Copyright: © 2020 Zhang et al. This is an open access article distributed under the terms of the Creative Commons Attribution License (CC BY 3.0), which permits unrestricted use, distribution, and reproduction in any medium, provided the original author and source are credited.

Abstract

The heterogeneity and complexity of tumor-immune microenvironments lead to diverse immunotherapy effects among colon cancer patients. It is crucial to identify immune microenvironment-related biomarkers and construct prognostic risk models. In this study, the immune and stromal scores of 415 cases from TCGA were calculated using the ESTIMATE algorithm. AXIN2, CCL22, CLEC10A, CRIP2, RUNX3, and TRPM5 were screened and established a prognostic immune-related gene (IRG) signature using by univariate, LASSO, and multivariate Cox regression models. The predicted performance of IRG signature was external validated by GSE39582 (n=519). Stratified survival analysis showed IRG signature was an effective predictor of survival in patients with different clinical characteristics.
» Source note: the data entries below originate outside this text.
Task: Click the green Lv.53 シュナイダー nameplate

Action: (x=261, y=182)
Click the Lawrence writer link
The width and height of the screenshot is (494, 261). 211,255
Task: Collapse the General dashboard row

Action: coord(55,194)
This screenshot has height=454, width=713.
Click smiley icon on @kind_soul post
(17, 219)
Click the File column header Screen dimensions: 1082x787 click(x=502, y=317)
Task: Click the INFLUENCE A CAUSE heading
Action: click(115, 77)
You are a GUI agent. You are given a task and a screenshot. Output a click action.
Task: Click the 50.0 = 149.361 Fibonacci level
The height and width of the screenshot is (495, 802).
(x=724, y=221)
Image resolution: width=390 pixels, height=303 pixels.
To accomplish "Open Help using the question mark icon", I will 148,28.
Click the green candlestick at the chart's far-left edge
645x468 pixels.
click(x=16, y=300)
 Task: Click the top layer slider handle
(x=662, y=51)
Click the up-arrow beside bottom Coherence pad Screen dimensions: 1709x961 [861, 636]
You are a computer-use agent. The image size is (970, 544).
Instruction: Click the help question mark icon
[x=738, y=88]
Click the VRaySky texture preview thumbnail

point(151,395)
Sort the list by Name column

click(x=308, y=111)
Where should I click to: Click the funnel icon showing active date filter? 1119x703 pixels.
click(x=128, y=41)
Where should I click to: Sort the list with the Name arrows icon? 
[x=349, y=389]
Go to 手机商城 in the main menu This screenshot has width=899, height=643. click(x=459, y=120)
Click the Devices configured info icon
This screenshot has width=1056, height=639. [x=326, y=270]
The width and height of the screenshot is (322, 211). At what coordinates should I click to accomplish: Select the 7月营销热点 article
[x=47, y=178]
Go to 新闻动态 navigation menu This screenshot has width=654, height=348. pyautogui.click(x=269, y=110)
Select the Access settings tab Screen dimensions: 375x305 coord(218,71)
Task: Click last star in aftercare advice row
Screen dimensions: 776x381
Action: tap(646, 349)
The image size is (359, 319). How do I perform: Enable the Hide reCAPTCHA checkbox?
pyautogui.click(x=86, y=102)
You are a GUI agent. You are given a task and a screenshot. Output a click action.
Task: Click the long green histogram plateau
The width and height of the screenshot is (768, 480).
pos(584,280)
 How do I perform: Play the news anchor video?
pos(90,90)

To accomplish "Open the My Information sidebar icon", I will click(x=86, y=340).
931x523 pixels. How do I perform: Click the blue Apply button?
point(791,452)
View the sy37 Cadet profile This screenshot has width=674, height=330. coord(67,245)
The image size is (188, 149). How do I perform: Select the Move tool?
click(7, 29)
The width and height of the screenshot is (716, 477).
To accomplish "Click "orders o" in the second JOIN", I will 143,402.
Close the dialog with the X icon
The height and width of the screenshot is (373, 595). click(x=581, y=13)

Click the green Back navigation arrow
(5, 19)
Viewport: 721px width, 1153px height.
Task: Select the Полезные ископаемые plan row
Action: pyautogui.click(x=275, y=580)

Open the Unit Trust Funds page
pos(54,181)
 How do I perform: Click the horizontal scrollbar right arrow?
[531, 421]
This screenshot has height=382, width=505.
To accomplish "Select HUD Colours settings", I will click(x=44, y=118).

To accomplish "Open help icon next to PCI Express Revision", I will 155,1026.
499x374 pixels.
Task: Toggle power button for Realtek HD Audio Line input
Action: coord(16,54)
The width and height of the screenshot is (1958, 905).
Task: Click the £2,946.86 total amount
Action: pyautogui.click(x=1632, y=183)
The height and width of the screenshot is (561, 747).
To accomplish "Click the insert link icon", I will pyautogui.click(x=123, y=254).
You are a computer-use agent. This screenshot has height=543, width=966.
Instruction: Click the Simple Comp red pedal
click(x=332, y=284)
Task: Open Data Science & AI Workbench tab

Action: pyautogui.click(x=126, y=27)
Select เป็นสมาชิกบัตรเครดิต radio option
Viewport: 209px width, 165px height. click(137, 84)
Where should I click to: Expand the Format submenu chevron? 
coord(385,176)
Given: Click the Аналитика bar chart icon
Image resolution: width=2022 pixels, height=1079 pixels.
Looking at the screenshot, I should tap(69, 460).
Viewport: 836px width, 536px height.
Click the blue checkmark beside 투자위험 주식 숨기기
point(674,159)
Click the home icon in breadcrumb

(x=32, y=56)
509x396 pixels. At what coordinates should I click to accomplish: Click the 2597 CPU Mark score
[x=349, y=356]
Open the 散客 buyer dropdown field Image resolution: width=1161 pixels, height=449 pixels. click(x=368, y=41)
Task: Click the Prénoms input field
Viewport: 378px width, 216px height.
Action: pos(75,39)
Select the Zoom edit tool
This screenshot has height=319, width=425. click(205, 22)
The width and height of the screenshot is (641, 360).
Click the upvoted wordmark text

The protein expression level of six genes was validated by immunohistochemistry analysis. Difference analysis indicated the mutation rate, immune cell of resting NK cells and regulatory T cells infiltration and four immune checkpoints of PD-1, PD-L1, LAG3 and VSIR expression levels in the high-risk group were significantly higher than those in the low-risk group. A nomogram incorporating the gene signatures and clinical factors was demonstrated had a good accuracy (1-, 3-, and 5-year AUC= 0.799, 0.791, 0.738). Our study identified a novel IRG signature, which may provide some references for the clinical precision immunotherapy of patients.

Abbreviations

PD-1: programmed cell death 1; cytotoxic T-lymphocyte antigen-4: CTLA-4; TME: tumor microenvironment; Estimation of Stromal and Immune cells in Malignant Tumor tissues using Expression data: ESTIMATE; TMB: tumor mutation burden; Cell type Identification by Estimating Relative Subpopulations of RNA Transcription: CIBERSORT; IRG: immune-related genes; TCGA: The Cancer Genome Atlas; FPKM: Fragments per kilobase million; GDC: Genomic Data Commons; TPM: transcripts per million; GEO: Gene Expression Omnibus; OS: overall survival; FDR: false-discovery rate; DEGs: differentially expressed genes; GO: Gene Ontology; KEGG: Kyoto Encyclopedia of Genes and Genomes; BP: biological process; CC: cellular component; MF: molecular function; LASSO: least absolute shrinkage and selection operator; AUC: area under time-dependent receiver operating characteristic curve; IHC: immunohistochemistry; HPA: Human Protein Atlas; PD-L1: programmed cell death 1 ligand 1; LAG3: lymphocyte-activation gene 3; VSIR: V-Set immunoregulatory receptor.